→ Text and item location entries:
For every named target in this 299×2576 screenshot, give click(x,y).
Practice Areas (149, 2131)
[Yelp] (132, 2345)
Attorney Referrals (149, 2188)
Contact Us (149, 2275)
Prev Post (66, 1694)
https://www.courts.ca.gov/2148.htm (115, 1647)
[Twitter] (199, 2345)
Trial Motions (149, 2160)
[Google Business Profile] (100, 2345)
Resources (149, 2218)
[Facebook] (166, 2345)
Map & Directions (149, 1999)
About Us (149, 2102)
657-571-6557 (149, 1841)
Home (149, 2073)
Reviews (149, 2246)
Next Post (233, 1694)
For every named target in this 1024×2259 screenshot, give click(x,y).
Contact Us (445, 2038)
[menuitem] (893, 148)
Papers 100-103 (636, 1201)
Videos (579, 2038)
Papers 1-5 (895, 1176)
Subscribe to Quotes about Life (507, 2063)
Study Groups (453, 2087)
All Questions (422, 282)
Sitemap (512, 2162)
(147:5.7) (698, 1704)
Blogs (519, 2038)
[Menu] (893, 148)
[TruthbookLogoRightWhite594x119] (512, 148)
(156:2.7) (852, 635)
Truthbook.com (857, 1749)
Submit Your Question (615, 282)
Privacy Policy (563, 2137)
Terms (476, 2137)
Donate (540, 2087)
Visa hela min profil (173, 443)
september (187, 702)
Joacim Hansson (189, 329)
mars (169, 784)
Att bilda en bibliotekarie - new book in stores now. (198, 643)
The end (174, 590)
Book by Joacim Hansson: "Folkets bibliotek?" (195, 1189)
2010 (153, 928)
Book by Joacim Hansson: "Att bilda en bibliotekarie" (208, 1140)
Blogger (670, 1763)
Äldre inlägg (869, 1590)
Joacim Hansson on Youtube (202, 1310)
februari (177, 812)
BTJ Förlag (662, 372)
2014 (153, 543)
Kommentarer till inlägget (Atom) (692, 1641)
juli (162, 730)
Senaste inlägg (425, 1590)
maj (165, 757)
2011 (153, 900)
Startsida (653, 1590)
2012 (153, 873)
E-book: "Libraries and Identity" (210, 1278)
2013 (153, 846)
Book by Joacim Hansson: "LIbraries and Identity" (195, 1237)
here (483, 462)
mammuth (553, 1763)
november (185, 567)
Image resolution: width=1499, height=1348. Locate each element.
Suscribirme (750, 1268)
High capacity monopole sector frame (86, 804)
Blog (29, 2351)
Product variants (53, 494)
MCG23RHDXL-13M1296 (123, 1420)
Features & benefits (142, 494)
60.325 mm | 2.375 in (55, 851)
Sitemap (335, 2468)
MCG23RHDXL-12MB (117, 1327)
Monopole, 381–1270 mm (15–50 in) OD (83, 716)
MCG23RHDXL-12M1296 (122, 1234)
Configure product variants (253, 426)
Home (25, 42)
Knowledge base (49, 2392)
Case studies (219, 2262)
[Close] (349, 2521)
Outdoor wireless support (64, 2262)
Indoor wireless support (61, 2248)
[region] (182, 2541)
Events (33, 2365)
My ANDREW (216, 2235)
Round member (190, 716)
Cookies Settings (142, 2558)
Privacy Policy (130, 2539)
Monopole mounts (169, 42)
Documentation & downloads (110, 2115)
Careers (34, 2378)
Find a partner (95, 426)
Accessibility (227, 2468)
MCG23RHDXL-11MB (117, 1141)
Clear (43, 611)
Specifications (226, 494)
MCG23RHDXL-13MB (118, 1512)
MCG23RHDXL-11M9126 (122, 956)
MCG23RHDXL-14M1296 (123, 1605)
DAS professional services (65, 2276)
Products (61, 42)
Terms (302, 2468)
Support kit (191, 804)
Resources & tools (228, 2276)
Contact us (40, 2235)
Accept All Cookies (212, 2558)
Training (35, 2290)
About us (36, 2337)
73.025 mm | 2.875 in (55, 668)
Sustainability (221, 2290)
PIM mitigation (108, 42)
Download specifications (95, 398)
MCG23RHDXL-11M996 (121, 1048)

→ Exercise: Copy out, unchanged, the entries from the line with "Startsida (653, 1590)" up to and including the line with "MCG23RHDXL-13M1296 (123, 1420)".

→ Response:
Startsida (653, 1590)
2012 (153, 873)
E-book: "Libraries and Identity" (210, 1278)
2013 (153, 846)
Book by Joacim Hansson: "LIbraries and Identity" (195, 1237)
here (483, 462)
mammuth (553, 1763)
november (185, 567)
Image resolution: width=1499, height=1348. Locate each element.
Suscribirme (750, 1268)
High capacity monopole sector frame (86, 804)
Blog (29, 2351)
Product variants (53, 494)
MCG23RHDXL-13M1296 (123, 1420)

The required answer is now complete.